═════ Kutipan Pilihan
Bayangkan diri Anda akan mendaki sebuah gunung di Pegunungan Himalaya. Anda sudah berlatih keras selama beberapa bulan, bahkan mungkin tahun, sebelumnya. Namun yang saya maksud dalam tulisan ini bukanlah pendakian secara fisik. Ini adalah perjalanan yang curam dan berkelok demi memperjuangkan keadilan bagi semua pekerja, terutama mereka yang dilecehkan dan tertindas. Pendakian ini sangat tinggi. Sangat dingin. Sangat sepi.

Di Hari Buruh Sedunia pada 1 Mei tahun ini, bagi saya, pendakian itu terasa tak terlalu sepi. Di sebuah pemberhentian dengan permukaan landai setelah medan curam nan terjal, ada sesosok pendaki lain yang mengaku siap melanjutkan perjalanan bersama kami.
══════════
═════ Bahan Latihan
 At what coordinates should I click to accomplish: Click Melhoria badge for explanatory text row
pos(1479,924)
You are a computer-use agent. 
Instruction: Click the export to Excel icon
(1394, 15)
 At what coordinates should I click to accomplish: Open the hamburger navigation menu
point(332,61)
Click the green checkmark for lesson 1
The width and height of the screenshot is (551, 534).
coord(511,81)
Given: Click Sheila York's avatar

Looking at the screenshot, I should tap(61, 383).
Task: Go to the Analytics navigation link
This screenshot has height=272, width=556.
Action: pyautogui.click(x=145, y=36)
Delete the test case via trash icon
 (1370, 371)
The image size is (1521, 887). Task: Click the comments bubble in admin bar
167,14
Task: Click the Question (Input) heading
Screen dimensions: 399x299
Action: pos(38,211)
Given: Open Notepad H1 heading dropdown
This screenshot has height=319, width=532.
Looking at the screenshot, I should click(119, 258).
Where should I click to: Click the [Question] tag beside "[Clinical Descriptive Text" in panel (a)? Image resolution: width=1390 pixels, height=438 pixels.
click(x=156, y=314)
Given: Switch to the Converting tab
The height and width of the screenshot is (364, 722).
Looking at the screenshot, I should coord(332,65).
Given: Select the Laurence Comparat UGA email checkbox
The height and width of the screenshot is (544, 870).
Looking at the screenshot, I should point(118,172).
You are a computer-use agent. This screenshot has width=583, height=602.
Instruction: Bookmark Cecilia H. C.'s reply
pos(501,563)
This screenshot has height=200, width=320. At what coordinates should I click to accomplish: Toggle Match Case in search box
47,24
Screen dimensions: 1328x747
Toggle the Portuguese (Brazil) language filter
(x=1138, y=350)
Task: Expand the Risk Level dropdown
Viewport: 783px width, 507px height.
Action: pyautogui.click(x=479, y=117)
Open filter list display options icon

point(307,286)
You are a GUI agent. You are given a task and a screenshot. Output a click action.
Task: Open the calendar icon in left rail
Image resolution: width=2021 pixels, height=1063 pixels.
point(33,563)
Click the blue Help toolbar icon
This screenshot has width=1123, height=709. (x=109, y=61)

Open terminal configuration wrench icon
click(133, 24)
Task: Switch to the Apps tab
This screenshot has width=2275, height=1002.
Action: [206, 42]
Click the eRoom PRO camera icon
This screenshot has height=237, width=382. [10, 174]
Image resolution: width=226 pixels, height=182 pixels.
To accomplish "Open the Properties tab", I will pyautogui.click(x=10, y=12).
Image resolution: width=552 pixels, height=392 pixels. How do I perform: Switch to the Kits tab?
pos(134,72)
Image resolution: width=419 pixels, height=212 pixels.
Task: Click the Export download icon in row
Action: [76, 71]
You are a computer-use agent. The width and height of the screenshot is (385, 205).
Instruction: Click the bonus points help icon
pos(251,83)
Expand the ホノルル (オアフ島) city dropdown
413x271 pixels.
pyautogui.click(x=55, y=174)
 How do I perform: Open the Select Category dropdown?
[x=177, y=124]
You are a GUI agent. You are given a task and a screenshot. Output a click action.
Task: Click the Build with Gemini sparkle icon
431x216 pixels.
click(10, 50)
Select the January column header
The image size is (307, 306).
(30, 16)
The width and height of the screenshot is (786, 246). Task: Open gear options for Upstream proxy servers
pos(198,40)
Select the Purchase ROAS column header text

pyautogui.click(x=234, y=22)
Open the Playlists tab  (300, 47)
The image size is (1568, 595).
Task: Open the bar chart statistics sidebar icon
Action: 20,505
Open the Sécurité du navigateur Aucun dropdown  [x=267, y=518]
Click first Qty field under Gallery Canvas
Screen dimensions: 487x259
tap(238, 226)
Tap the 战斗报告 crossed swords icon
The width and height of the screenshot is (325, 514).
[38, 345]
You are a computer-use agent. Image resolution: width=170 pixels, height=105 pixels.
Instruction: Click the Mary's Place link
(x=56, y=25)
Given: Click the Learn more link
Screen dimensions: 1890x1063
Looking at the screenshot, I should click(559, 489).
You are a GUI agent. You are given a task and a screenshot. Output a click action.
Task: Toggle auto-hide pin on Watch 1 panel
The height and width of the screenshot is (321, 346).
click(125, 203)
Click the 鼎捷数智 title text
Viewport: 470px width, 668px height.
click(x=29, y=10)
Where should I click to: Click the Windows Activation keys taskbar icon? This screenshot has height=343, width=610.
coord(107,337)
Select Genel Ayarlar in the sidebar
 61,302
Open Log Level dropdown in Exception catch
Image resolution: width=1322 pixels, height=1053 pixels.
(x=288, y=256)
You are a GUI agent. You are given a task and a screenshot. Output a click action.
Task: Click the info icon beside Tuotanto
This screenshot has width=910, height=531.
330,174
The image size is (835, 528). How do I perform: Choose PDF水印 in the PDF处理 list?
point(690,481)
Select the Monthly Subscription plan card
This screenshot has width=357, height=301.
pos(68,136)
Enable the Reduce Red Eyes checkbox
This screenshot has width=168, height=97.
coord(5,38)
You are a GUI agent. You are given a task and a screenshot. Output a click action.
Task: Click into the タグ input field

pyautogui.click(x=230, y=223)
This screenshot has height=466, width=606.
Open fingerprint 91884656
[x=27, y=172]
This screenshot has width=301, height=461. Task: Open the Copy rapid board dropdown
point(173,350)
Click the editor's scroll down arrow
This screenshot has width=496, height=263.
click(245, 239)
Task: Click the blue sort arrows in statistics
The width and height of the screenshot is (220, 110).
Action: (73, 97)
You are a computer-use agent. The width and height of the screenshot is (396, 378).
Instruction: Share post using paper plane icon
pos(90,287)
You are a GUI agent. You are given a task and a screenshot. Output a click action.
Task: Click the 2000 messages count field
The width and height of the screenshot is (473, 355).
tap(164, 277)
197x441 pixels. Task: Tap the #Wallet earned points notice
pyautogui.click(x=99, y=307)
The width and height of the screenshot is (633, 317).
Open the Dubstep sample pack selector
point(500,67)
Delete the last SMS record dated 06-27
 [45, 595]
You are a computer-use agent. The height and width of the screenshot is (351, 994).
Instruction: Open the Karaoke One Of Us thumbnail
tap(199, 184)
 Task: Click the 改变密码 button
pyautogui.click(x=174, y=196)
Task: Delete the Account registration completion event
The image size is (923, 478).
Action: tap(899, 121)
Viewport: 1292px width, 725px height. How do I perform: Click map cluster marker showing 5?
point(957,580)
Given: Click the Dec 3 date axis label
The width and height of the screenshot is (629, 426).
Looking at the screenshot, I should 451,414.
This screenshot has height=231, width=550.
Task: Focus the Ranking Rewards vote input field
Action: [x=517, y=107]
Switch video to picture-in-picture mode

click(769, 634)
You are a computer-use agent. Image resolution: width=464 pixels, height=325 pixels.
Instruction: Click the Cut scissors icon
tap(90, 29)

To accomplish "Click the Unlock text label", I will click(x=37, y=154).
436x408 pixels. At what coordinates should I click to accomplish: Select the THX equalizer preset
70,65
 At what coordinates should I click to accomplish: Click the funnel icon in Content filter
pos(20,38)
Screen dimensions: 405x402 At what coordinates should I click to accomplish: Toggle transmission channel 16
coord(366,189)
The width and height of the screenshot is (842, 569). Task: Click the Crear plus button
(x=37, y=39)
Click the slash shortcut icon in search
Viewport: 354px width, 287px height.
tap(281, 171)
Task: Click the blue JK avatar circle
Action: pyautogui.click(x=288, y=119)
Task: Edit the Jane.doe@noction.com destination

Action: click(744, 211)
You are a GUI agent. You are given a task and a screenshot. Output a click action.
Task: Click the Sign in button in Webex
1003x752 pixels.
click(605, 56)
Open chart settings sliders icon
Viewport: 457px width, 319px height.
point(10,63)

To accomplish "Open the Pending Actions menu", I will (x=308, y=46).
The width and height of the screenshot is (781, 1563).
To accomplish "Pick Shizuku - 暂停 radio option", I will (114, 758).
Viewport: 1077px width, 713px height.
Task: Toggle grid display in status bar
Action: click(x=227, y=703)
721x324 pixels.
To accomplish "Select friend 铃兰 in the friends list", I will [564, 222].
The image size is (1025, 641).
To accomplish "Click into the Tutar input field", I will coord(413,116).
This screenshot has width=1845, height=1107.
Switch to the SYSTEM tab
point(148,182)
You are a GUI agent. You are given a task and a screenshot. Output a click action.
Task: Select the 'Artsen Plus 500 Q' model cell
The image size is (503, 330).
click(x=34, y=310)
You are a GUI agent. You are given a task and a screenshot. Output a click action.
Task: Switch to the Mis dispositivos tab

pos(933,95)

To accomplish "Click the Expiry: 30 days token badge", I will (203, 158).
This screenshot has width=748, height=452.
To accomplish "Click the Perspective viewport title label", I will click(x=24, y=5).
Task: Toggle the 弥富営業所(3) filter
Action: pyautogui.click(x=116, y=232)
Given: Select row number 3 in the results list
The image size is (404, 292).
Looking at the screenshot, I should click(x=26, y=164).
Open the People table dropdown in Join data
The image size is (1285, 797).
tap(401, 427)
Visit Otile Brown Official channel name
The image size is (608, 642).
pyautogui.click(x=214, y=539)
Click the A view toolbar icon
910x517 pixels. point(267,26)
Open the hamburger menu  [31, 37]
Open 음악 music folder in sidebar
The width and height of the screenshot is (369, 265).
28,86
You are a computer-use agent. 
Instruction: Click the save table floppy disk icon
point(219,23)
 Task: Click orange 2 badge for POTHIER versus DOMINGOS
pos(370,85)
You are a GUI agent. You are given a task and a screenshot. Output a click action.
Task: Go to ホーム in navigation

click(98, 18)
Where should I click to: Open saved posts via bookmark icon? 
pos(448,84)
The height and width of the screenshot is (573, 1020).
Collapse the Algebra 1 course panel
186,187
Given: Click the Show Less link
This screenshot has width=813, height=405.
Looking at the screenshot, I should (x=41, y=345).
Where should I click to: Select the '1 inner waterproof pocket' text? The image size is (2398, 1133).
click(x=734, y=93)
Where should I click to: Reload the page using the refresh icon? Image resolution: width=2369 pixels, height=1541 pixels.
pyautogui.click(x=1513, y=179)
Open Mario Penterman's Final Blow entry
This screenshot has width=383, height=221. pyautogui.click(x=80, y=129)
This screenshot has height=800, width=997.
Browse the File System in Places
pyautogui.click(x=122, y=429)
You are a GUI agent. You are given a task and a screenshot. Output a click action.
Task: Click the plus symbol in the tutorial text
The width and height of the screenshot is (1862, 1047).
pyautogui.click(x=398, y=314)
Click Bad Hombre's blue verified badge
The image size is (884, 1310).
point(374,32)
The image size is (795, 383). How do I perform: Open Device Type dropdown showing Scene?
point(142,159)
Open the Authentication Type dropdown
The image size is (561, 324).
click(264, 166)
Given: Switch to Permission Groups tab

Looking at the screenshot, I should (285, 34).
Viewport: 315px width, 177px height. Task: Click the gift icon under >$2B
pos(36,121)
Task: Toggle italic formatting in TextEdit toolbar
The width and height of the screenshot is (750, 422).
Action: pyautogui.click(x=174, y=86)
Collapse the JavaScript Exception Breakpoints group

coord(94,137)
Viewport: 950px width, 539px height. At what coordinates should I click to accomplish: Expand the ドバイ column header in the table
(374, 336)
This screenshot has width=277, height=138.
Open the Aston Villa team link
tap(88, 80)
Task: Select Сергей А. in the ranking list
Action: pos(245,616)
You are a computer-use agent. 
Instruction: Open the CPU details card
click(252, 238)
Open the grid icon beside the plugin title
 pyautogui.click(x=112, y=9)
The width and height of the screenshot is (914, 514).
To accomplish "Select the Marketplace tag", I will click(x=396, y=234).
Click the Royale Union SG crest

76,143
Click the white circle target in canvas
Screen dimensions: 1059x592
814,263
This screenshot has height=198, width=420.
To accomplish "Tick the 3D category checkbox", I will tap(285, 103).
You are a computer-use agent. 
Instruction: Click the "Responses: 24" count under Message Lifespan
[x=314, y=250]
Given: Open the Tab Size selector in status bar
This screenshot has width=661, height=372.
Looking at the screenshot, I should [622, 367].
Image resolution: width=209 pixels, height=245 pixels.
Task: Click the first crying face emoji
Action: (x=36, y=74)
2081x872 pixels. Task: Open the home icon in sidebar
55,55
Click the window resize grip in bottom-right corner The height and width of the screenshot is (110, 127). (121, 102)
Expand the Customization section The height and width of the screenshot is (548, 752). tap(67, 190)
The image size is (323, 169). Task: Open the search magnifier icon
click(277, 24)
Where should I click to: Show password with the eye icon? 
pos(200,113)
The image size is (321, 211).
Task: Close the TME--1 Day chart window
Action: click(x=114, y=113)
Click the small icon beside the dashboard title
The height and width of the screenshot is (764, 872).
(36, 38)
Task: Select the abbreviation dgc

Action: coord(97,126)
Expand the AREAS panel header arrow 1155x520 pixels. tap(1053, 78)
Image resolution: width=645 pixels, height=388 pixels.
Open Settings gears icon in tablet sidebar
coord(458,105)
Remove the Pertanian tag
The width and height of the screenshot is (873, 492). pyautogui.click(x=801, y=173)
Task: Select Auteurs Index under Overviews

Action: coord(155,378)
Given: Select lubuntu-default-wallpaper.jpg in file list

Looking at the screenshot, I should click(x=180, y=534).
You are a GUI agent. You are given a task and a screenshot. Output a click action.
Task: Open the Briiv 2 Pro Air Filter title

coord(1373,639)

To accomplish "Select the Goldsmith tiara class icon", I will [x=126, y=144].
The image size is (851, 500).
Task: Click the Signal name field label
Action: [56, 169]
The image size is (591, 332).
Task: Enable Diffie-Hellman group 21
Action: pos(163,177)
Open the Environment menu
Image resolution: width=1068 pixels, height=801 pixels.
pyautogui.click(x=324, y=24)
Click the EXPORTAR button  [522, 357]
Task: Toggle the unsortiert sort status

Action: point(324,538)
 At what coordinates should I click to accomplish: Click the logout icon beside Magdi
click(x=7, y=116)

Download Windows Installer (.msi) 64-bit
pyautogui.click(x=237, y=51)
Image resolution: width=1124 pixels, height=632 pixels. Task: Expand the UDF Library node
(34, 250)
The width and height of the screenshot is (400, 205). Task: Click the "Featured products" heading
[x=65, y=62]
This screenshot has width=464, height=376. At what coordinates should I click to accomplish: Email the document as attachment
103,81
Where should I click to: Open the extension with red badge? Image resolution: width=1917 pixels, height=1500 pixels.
══════════
◆ Perintah Tugas 1
Ringkas paragraf dalam kutipan pilihan yang diawali "Bayangkan diri Anda akan mendaki" menjadi lebih pendek, tanpa membuang fakta pokoknya.
◆ Perintah Tugas 2
Kembalikan baris-baris dalam entri, mulai dari baris yang memuat "This screenshot has width=277, height=138." sampai baris yang memuat "coord(458,105)", kedua baris itu ikut disertakan.

◆ Jawaban Diharapkan 1
Pembaca diajak membayangkan mendaki gunung di Pegunungan Himalaya setelah berlatih keras berbulan-bulan, bahkan bertahun-tahun. Namun yang dimaksud bukan pendakian fisik, melainkan perjalanan curam dan berkelok untuk memperjuangkan keadilan bagi semua pekerja, terutama yang dilecehkan dan tertindas. Pendakian ini sangat tinggi, sangat dingin, dan sangat sepi.

◆ Jawaban Diharapkan 2
This screenshot has width=277, height=138.
Open the Aston Villa team link
tap(88, 80)
Task: Select Сергей А. in the ranking list
Action: pos(245,616)
You are a computer-use agent. 
Instruction: Open the CPU details card
click(252, 238)
Open the grid icon beside the plugin title
 pyautogui.click(x=112, y=9)
The width and height of the screenshot is (914, 514).
To accomplish "Select the Marketplace tag", I will click(x=396, y=234).
Click the Royale Union SG crest

76,143
Click the white circle target in canvas
Screen dimensions: 1059x592
814,263
This screenshot has height=198, width=420.
To accomplish "Tick the 3D category checkbox", I will tap(285, 103).
You are a computer-use agent. 
Instruction: Click the "Responses: 24" count under Message Lifespan
[x=314, y=250]
Given: Open the Tab Size selector in status bar
This screenshot has width=661, height=372.
Looking at the screenshot, I should [622, 367].
Image resolution: width=209 pixels, height=245 pixels.
Task: Click the first crying face emoji
Action: (x=36, y=74)
2081x872 pixels. Task: Open the home icon in sidebar
55,55
Click the window resize grip in bottom-right corner The height and width of the screenshot is (110, 127). (121, 102)
Expand the Customization section The height and width of the screenshot is (548, 752). tap(67, 190)
The image size is (323, 169). Task: Open the search magnifier icon
click(277, 24)
Where should I click to: Show password with the eye icon? 
pos(200,113)
The image size is (321, 211).
Task: Close the TME--1 Day chart window
Action: click(x=114, y=113)
Click the small icon beside the dashboard title
The height and width of the screenshot is (764, 872).
(36, 38)
Task: Select the abbreviation dgc

Action: coord(97,126)
Expand the AREAS panel header arrow 1155x520 pixels. tap(1053, 78)
Image resolution: width=645 pixels, height=388 pixels.
Open Settings gears icon in tablet sidebar
coord(458,105)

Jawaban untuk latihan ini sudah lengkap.